Na região há nomes cultuados como Pierre Overnoy, cujas garrafas agora podem alcançar cifras altíssimas, mas essa maior exposição do Jura na mídia também tem facilitado o acesso aos seus vinhos, sejam tintos refrescantes, sejam brancos que rivalizam com os borgonheses, sejam os icônicos vin jaune.
Elaborado exclusivamente a partir de Trosseau, com estágio de 12 meses em barricas de carvalho, é um vinho fresco, tenso e cativante, tem taninos firmes e granulados, acidez elétrica e final persistente, com toques defumados e de cerejas.
Os Garnacha de Sierra de Gredos têm sido apontados como “tesouros escondidos”
Certamente a “moda” mais recente desta lista.

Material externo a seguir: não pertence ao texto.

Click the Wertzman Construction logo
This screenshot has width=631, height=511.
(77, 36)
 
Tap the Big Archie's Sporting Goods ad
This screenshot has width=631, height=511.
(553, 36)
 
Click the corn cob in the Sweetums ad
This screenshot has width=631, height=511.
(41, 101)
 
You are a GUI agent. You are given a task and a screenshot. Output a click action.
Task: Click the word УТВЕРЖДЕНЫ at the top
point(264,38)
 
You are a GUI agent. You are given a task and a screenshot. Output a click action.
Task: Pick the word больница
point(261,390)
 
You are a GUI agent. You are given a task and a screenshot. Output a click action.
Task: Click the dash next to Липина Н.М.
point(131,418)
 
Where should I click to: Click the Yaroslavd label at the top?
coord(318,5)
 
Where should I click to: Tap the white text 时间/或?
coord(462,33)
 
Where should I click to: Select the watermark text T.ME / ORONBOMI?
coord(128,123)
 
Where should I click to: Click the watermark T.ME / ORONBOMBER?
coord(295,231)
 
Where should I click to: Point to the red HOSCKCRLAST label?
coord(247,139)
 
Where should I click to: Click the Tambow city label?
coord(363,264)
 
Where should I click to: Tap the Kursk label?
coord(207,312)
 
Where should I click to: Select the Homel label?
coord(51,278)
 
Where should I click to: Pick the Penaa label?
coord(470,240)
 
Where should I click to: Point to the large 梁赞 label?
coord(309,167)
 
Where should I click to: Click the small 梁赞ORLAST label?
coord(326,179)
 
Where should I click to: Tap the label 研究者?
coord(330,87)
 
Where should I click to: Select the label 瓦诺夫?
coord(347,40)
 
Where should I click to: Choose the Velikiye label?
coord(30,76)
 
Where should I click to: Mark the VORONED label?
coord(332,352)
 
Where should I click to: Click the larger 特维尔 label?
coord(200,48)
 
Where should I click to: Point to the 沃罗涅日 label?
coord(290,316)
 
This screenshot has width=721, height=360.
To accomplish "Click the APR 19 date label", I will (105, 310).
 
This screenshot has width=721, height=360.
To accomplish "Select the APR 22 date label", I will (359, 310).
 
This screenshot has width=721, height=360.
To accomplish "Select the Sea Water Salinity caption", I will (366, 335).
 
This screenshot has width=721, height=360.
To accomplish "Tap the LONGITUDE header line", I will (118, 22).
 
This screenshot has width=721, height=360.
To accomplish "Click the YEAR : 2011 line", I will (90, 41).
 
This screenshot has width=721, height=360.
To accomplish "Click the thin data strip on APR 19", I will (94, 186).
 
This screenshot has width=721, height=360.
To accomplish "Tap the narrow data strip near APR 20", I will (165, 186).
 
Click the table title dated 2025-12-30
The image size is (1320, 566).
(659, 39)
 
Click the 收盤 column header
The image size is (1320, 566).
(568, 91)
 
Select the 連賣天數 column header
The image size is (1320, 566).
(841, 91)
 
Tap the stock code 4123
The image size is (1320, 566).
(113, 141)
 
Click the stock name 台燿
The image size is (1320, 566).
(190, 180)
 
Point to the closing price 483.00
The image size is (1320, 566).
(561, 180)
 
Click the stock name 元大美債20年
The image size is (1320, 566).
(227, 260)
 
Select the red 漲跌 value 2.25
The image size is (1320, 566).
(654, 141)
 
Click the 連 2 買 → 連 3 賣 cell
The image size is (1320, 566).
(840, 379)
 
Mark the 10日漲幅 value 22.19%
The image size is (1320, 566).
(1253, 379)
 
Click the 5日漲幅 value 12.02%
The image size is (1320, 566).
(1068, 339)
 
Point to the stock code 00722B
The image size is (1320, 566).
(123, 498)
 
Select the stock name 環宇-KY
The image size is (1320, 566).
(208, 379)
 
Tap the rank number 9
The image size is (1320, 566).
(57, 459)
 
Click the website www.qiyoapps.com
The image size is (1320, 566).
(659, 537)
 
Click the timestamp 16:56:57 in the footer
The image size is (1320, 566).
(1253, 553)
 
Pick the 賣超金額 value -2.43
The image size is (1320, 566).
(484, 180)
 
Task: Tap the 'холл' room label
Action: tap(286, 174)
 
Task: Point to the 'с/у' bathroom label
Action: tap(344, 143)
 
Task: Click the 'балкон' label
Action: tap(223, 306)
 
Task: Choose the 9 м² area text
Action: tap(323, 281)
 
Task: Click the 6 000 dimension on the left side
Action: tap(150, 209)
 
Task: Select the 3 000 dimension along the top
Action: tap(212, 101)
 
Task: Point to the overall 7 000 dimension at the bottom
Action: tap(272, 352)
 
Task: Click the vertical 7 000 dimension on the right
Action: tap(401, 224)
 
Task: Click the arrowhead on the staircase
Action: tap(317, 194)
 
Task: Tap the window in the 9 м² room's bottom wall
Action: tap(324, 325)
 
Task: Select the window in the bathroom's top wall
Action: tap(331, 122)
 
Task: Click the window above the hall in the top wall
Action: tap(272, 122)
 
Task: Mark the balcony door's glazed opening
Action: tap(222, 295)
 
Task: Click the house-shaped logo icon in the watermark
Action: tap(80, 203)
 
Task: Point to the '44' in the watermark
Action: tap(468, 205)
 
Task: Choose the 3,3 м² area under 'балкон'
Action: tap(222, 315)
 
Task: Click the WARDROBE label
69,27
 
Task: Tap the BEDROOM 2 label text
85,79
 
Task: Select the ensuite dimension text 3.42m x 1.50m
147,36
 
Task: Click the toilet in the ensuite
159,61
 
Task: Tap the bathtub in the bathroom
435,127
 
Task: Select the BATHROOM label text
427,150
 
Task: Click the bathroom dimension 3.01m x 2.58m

Os vinhos de Gredos, na Espanha, vêm chamando a atenção dos críticos nos últimos dois anos.
Os Garnacha de Sierra de Gredos, local próximo a Madrid, têm sido apontados como “tesouros escondidos”. Mas não somente os Garnacha, como brancos feitos com Albillo Real, outra variedade local. Os solos graníticos da região deixam marcas na estrutura dos vinhos, com boa acidez e tanicidade. Segundo Jancis Robinson, “os vinhos Gredos têm sabor muito no estilo Borgonha, menos extraído, mais etéreo e mais leve que a maioria dos Garnacha espanhóis. A percepção do álcool pode ser alta, mas os vinhos conseguem reter alguma leveza, gerando um estilo único e reconhecível”.
Curiosamente, não existe uma denominação Sierra de Gredos oficial, então os vinhos (de três diferentes províncias) podem aparecer como DO Madrid, ou DO Méntrida, mas já há projetos para uma regulamentação específica.
Este 100% Garnacha conta com estágio de 12 meses em barris de carvalho francês de 500 litros. Vertical, tem taninos granulados, acidez refrescante e final persistente e suculento.